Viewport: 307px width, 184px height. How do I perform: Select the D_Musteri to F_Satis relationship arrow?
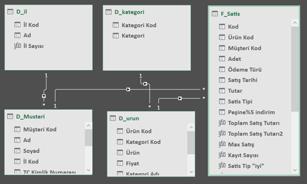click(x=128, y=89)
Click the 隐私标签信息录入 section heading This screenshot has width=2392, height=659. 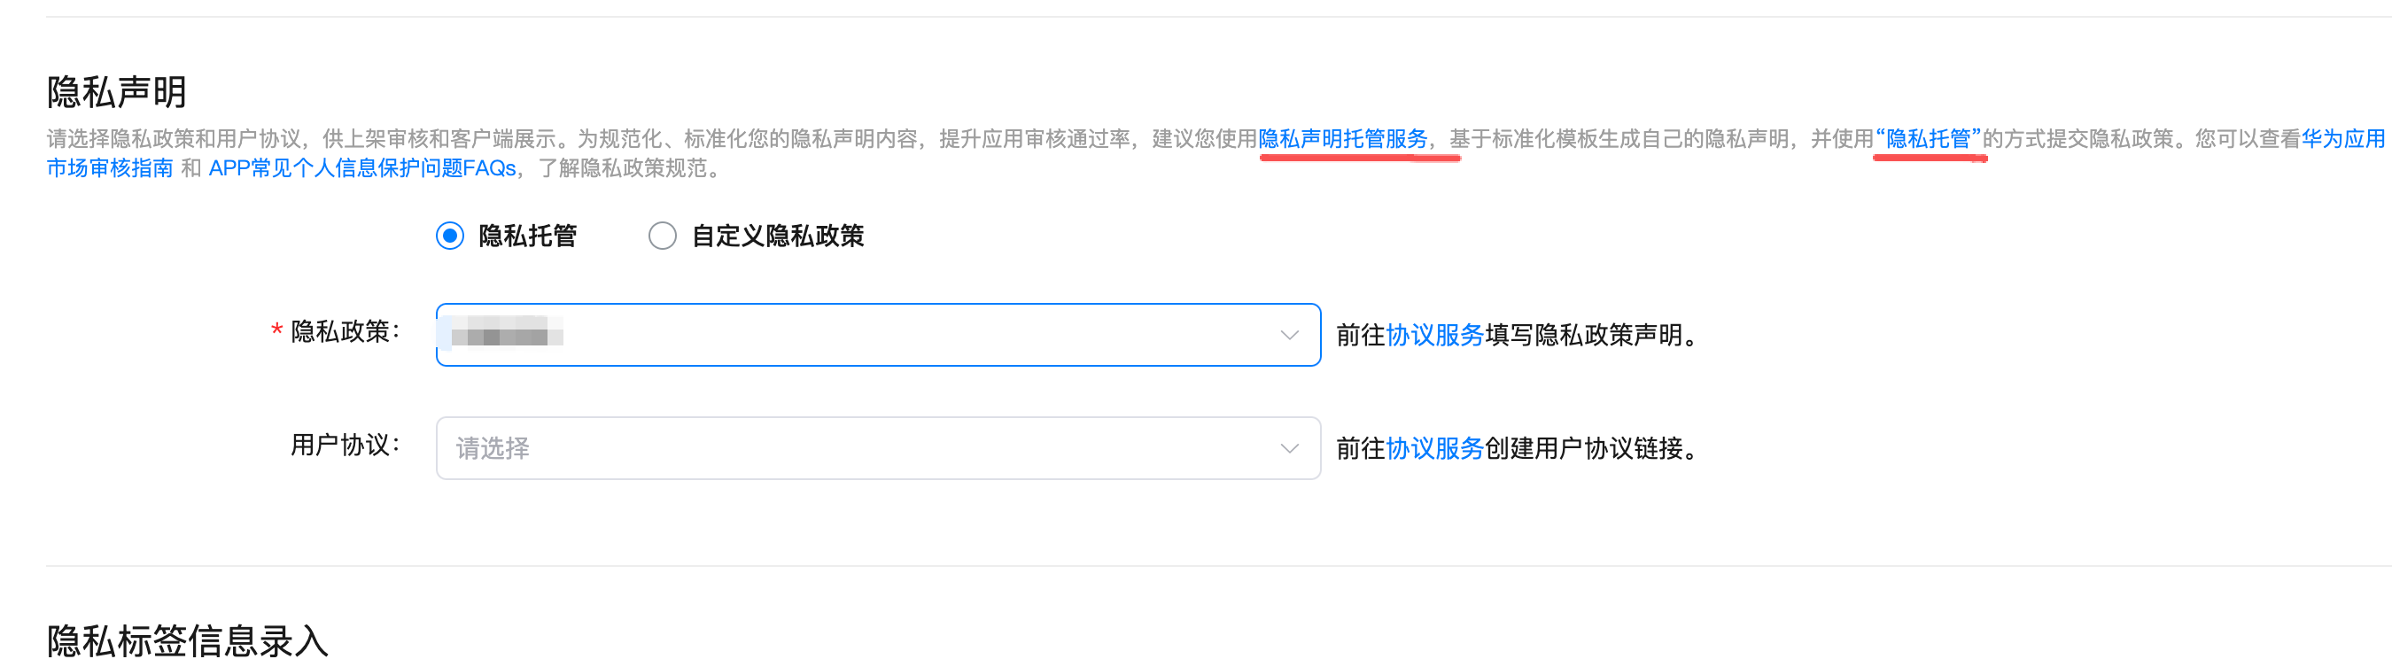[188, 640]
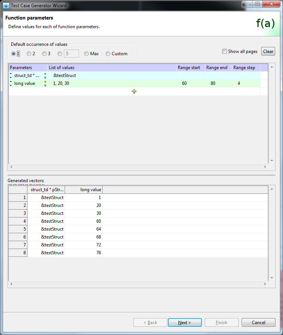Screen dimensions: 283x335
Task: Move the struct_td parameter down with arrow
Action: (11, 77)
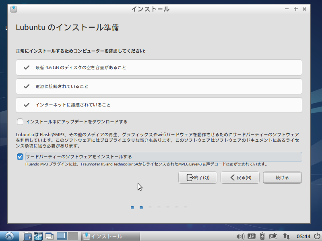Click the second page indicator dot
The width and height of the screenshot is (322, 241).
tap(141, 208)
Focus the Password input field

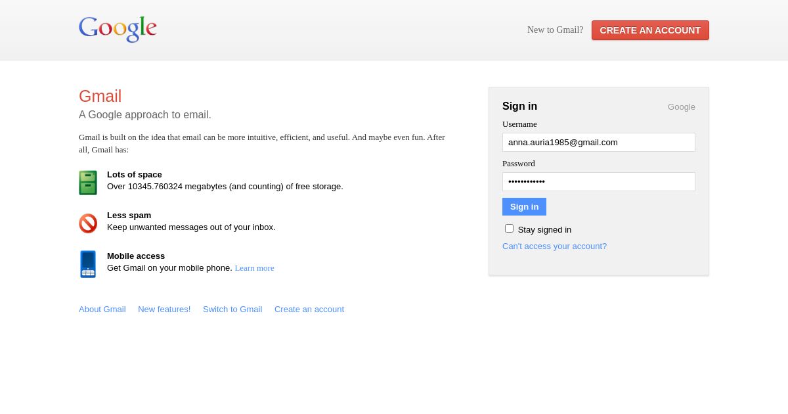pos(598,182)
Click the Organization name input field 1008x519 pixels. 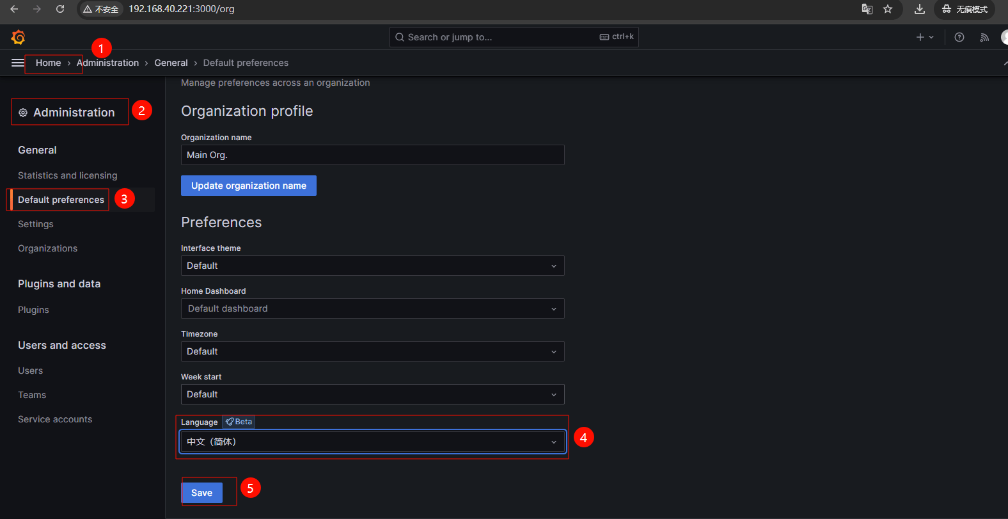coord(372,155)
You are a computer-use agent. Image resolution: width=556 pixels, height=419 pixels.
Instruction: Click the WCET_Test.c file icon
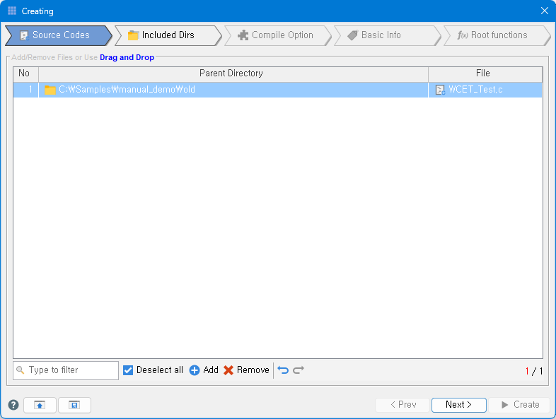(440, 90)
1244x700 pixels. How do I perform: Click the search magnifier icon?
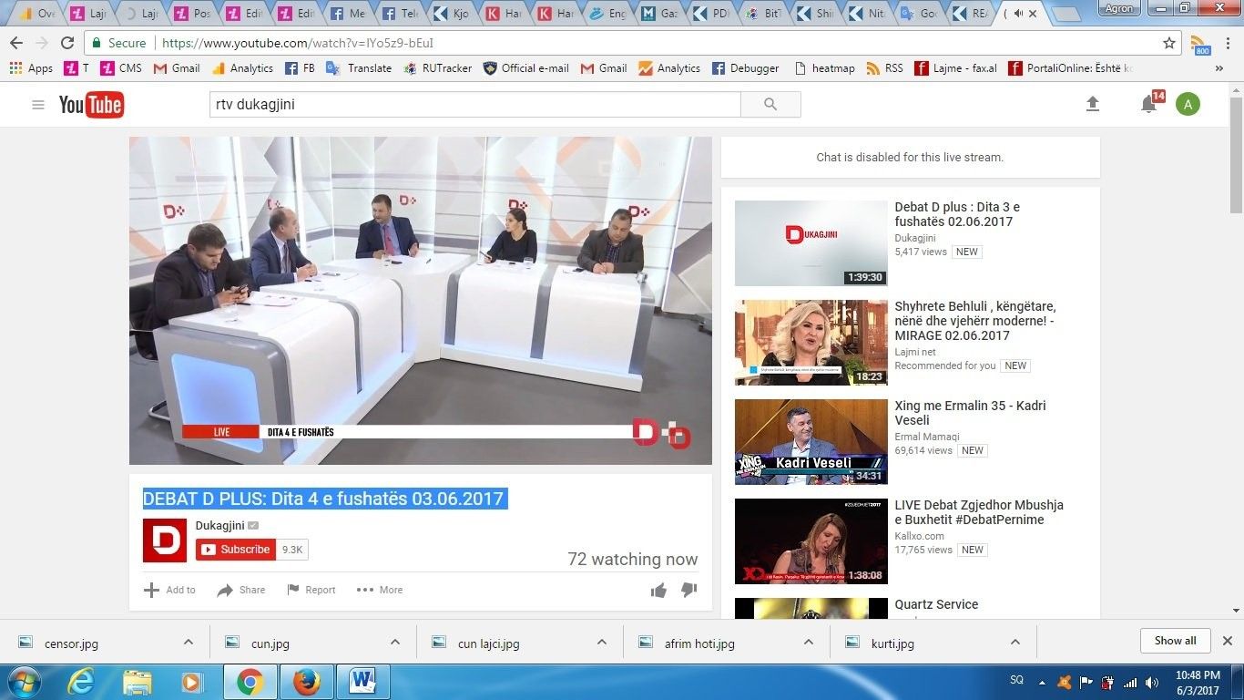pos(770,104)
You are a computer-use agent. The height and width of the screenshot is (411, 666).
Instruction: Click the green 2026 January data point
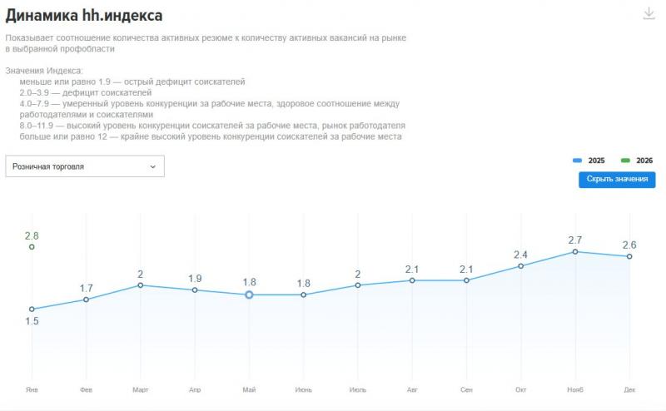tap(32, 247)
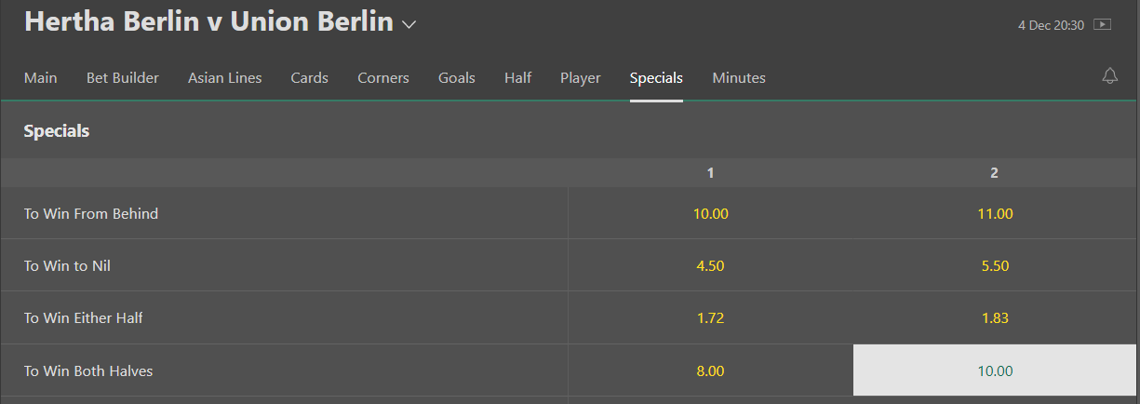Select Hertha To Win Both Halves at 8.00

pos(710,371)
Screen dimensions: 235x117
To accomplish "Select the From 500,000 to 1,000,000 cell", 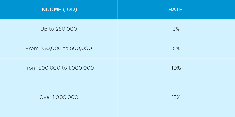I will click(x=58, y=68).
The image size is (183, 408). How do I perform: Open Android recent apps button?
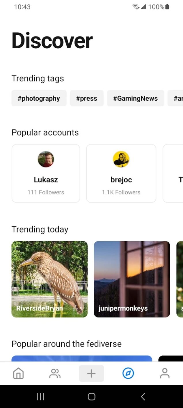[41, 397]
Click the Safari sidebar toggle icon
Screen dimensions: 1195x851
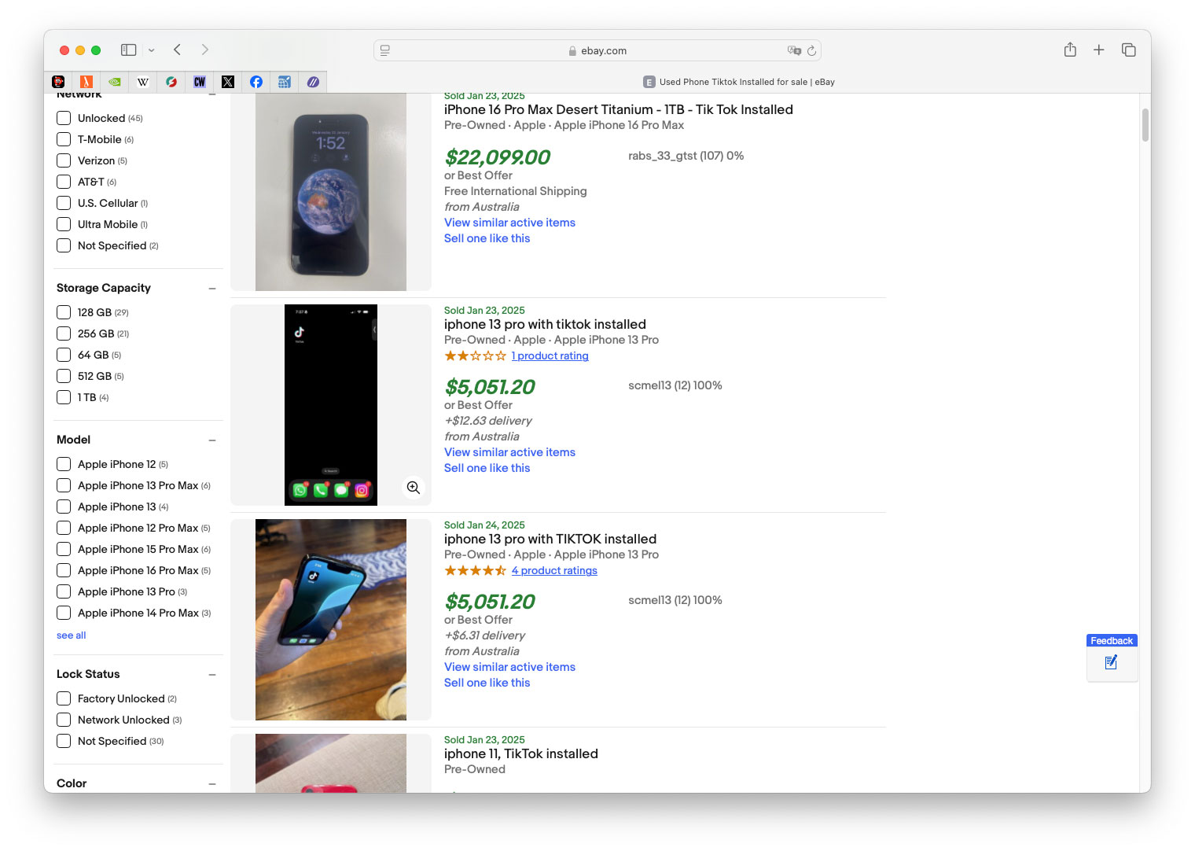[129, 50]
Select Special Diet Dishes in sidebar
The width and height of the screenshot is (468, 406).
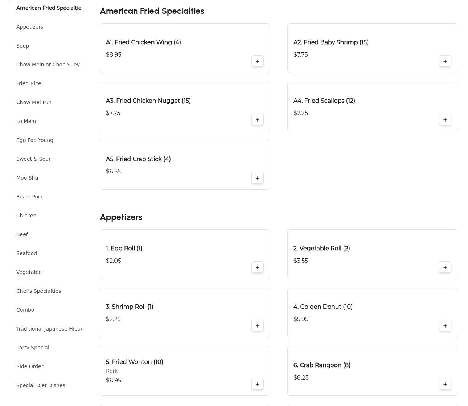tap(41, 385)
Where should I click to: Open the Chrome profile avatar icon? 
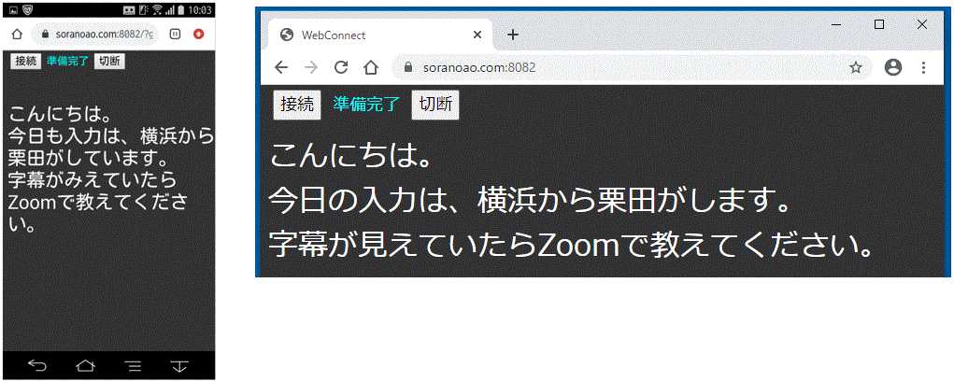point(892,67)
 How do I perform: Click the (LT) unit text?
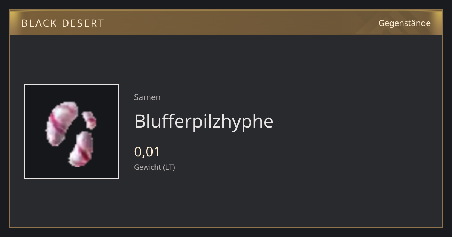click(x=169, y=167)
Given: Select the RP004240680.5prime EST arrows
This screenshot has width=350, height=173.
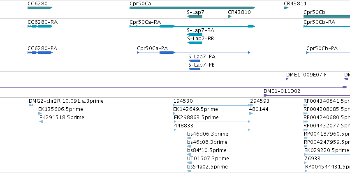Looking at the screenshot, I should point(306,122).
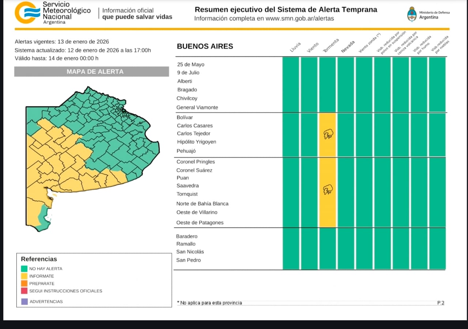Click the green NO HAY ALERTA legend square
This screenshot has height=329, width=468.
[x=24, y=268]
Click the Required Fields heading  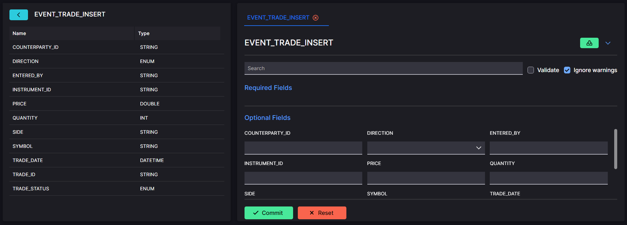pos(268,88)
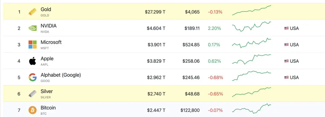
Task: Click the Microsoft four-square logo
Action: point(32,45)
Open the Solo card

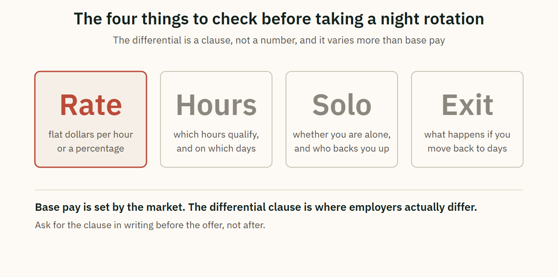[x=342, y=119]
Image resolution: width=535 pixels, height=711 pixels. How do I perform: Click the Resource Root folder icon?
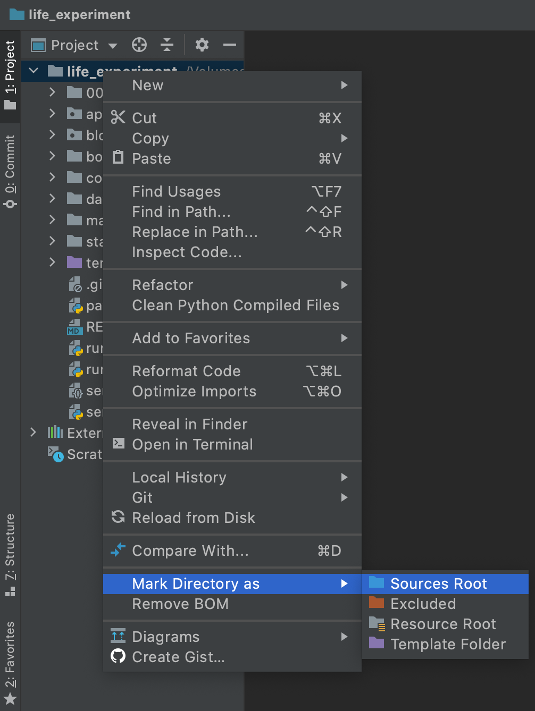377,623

WHAT THE TASK REQUIRES
Tell how many lines of the listing include the word "sidebar", replying with nothing but the number.

TASK ANSWER
2